Review: I wasn't so sure how useful I would find this book since it's about closed adoption birth mothers (and doesn't include research on semi-open or open adoption birth mothers.) However I found that so many things in the book apply to ALL birth mothers!! I especially think the author did a GREAT job talking about the depth of grief and life long effects it has on birth mothers. I haven't read a book on adoption yet that even comes close to being as accurate as this book is on the subject of birth mother grief and pain! Highly recommend this book for ALL members of the Adoption "triad"!

Rating: 5 stars
Summary: THANKFUL & GREATFUL
Review: in 1990 i was hit by a drunk driver i was 6 months along with our son he was born 3 months early with broken legs, spinal damage, and mild damage to his brain. i suffered reproductive damage, spinal,and spinal damage. i could never have another child. we are in the process of adoption after 7 years of looking and saving we are doing it but i have read this book and i feel if the birthmother will allow me to i will write to her and send photos to let her know the baby her and i will share forever will be just that. i wrote a poem after reading your book and here it goes i hope you will understand how much your book changed our lives. once there were two women who never knew each other one you wont remember the other you call her mother...two different lives shaped to make yours one became your guiding star the other your sun..one gave you emotions the other calmed your fears, one saw your first sweet smile, the otherdried your tears.. a day may come you will ask through your tears the age old question asked

Rating: 5 stars
Summary: A painful and compassionate eye-opener
Review: This is a beautifully written and valuable book for our understanding of birthmothers who describe experiences in both closed and open adoptions. Many have grieved; others have felt relief; a number have entirely repressed their emotions.
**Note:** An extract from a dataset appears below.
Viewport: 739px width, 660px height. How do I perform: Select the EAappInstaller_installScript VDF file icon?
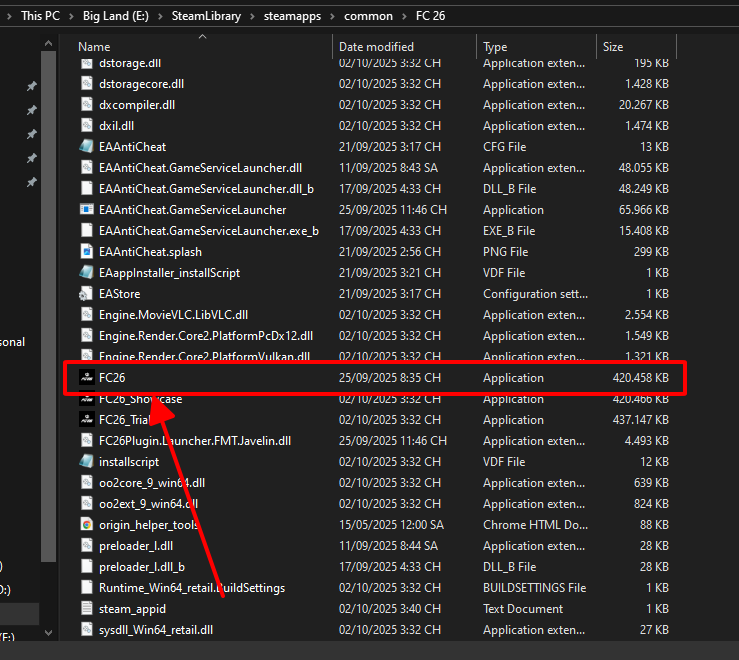click(x=86, y=273)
Regardless of what they think about relinquishment, many continue to struggle with the emotional effects of suppressing their maternal drive in the form of rage, frustration, sorrow, guilt, and self-doubt. Many birthmothers emphasized that reunion was not a cure for the regrets, angers, or grief they faced after relinquishing. The author writes that 'even in mutually rewarding reunions, most birthmothers experienced profound sensations of loss.' Yes, I understand this feeling because I have personal experience with the birthmother of our daughter. Relinquishment occurred in 1969, when the baby was 4 days old and 28 years later our birthmother found us. Today, we love one another and our daughter has a cordial relationship with her birthmother, but our birthmother is facing the terrible reality that her grown daughter, now a mother herself, is not the needy little baby she had relinquished and a late mother-child relationship is impossible. 'Even reunions can't make it right.'
I recommend this book to everyone, not just to members of the adoption triad. It is a book about humanity.
Gisela Gasper Fitzgerald, author of ADOPTION: An Open, Semi-Open or Closed Practice?